これを私は仮りに「西方指南抄の記名」と呼びます。この前提をもとに、行空が造悪無碍者(阿弥陀仏はどんな悪いことをしても救ってくださるのだから、どんどん悪いことをすればいいという誤った言動をする人)といわれることを否定し、少なくとも真宗に流れをくむものは行空観を改めねばならないと主張しました。それが拙論「法本房行空上人と造悪無碍」です。そしていま、その「西方指南抄の記名」から行空の学説について試考しているところです(何度も申すように資料が乏しいから「試考」といわざるをえません)。そうすると、きわめて親鸞聖人的な行空像になる危険性がありますが、それはそれでよしとし、学会に一石を投じてみたいのです。そして、あわよくば行空の名誉回復ができればと思っています。そこで行空自身に興味が生まれたわけですが、その発端は親鸞聖人の「西方指南抄の記名」というメッセージを受け取り、その意味を探ってみようとしたところにあります。もともと行空に惹かれていたというのではありません。
 
そこで、私は高野山本覚院開基の行空や、福岡県八女市にある高野堂「行空上人の墓」に直接興味があるわけではありません。ただそれらが、今いう法然門下の行空と同一視されているから、問題にしているだけです。
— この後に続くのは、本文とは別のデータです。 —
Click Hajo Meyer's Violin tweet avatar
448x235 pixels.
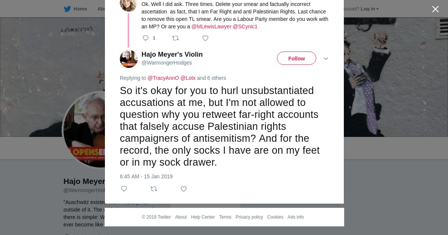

もしそれらが同一人であるとすれば、法然門下になる前の行空、佐渡島流罪以後の行空になるからです。けれども、それらは法然門下の行空と年代がピタリと合うのですが、同名異人と思われます。なぜなら本覚院の行空は法華の行者とされているからであり、高野堂は墓標の正面に「高野山講坊先師行空上人」とあるからです。そうすると、同時代に同名の行空がいたということになって、偶然と片付けてしまうには一抹の不安があります。それで本覚院や高野堂の行空を調べているわけです。
 
なお、行空と同じく法然門下の異端とされた人物に成覚房幸西がいます。親鸞聖人はこの幸西と非常に思想的境位が近いです。おそらく交渉をもっていたと思われます。鎮西派からは、行空とこの幸西と、そして親鸞聖人の三人が法然門下の異端と見なされてきました。ただ親鸞聖人に関しては後に真宗教団が強大になったことから真宗学者がこぞって反論がなしてきました。しかし幸西の系統は室町時代くらいかな、途絶えてしまったので、反論する人がありませんでした。それが大正年間、幸西自身の著書である『玄義分抄』が発見されたことから、幾多の学者が研究が進め、幸西の教学が正確に知られることになり、異端でないことが明らかになりました。それは『玄義分抄』の発見ということが大きな転機になっています。ところが行空にはそうした著書がないのです。それゆえ行空は異端のレッテルが貼られたままです。そこで私は、行空自身の著書にかわるものとして、「西方指南抄の記名」に注目したのです。この親鸞聖人のメッセージからどこまで行空の実像を引き出せるか、私の力量ではおぼつかないかぎりですが、取り組んでいるところです。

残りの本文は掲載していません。